I would agree with that, and to the same degree that dynamics are a guide and not a law.



mbhaub said:


> They're just too fast and don't make musical sense.


That, of course, is subjective. I find that playing the pieces at Beethoven's tempo markings largely depends on the skill of the performer or conductor, not the tempo.



mbhaub said:


> Here's what's going on that Hurwitz doesn't mention or maybe understand, and that's how a composer - or even conductor -hears music in their heads. "Composer Time" goes a lot faster. You play the music in your mind and then with a metronome or other tool assign a number which seems good. But then when the music is played live it seems too fast. The same phenomenon happens with recordings. You play a piece at what you think is a good tempo but then are often shocked on hearing the playback that it now seems so much quicker. There's got to be a psychological explanation but I don't know what it is. That's what I think happened to Beethoven - and others - what seemed good in his head just didn't translate well into real sound. Now I like quicker tempos in almost everything. I like Beethoven served up by Leibowitz, Leinsdorf, Mackerras, Jarvi and others who move the music along. The Klemperers and other slo-pokes bore me. But the attempts to play Beethoven at the marked tempos just doesn't make musical sense.


I've read this observation before, and there's truth to it, but in the case of composers like Czerny, Beethoven and Clementi (among others) this explanation presupposes that none of these composers actually heard their pieces performed at tempo. The explanation insinuates that if they _had_, they would have corrected or emended their tempo markings. I find all that _extremely_ unlikely.
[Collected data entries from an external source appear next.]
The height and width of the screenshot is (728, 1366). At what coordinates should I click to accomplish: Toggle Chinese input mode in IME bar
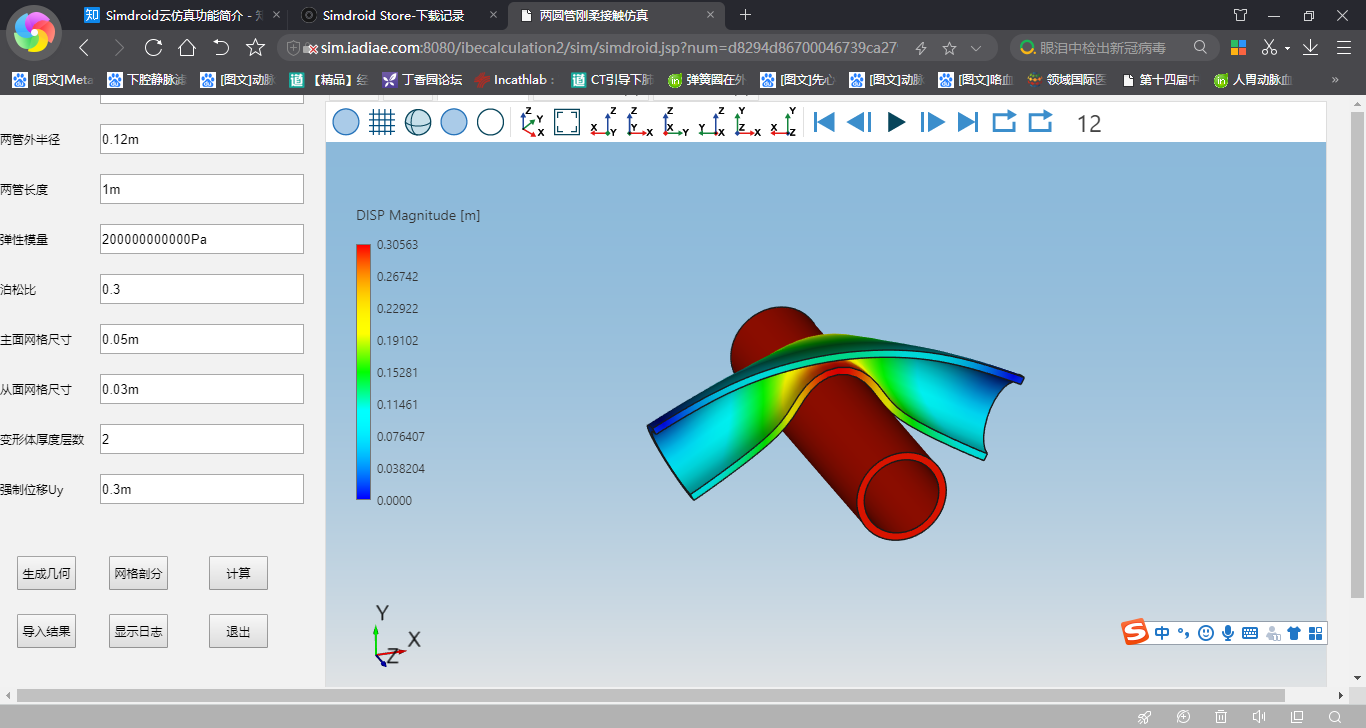coord(1162,633)
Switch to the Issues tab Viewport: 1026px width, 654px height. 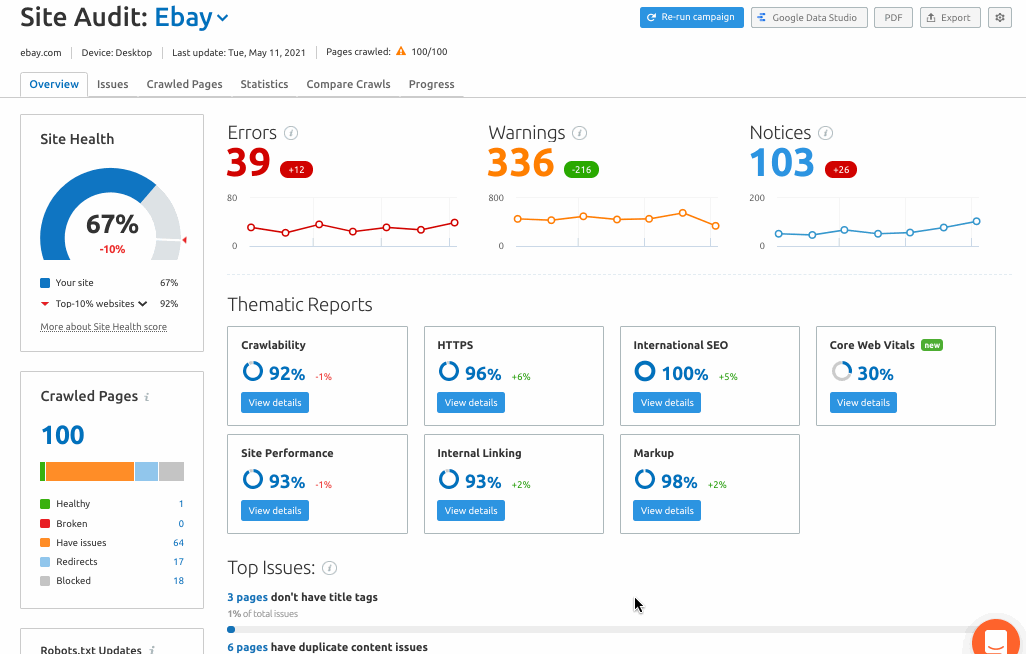[112, 84]
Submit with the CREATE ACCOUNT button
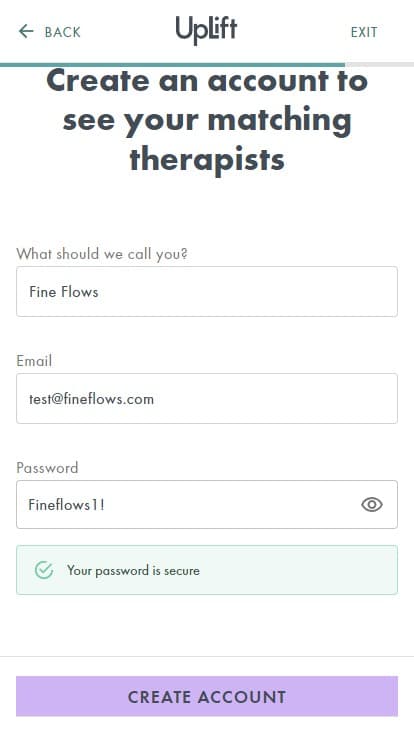The image size is (414, 736). [x=207, y=696]
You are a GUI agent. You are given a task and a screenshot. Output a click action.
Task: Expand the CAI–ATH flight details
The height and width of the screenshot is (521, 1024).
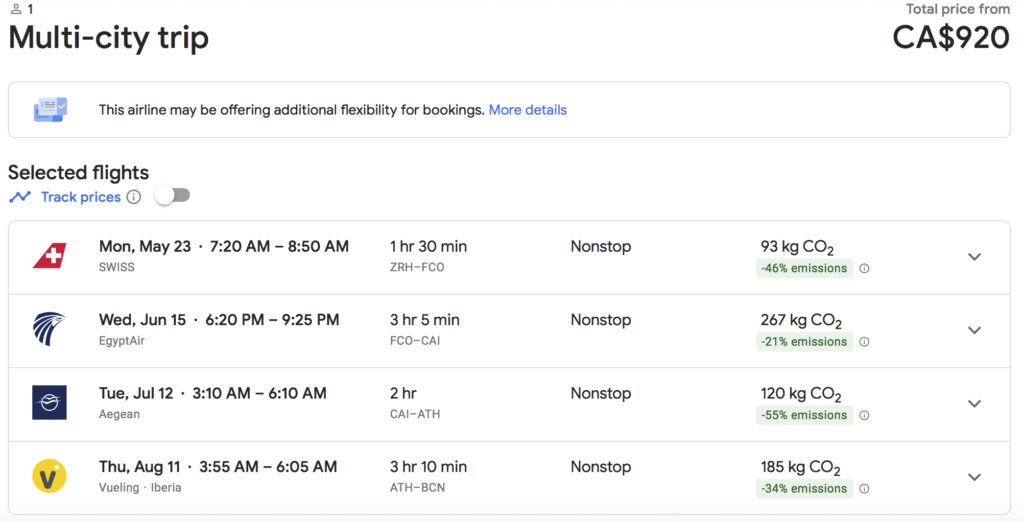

Here's an interesting link discussing Beethoven's Metronome markings"

https://www.markuseriksen.com/interpreting-beethoven/interpreting-beethoven-single-vs-double-beat

From which the following anecdote comes:

"_For the next example indicating the Double Beat Theory, I would like to introduce the French musician Charles Marie Widor. He was a highly respected organist, composer, teacher and musicologist in the late 1800s, and is mostly known today for his ten organ symphonies. He is a interesting man to read about, but I am especially fascinated with what he said in an interview in 1899

«A few years ago I heard a Haydn Symphony conducted by an old man, who claimed to hold on to the real tradition of Haydn, as taught to him by his father. His tempi was about half of ours.»

It would be easy to say this conductor was just a crazy old man and shouldn't be taken seriously, but when it comes from the highly respected Widor and he goes on to explain why he thinks musicians are playing so much faster, he obviously agree with this man. After all, this old conductors father would have been active around the same time as Haydn, so I think we should take this seriously and recognise that we have a source dating back to a musician working at the same time as Haydn, claiming we had doubled the tempi already in the late 1800s. _"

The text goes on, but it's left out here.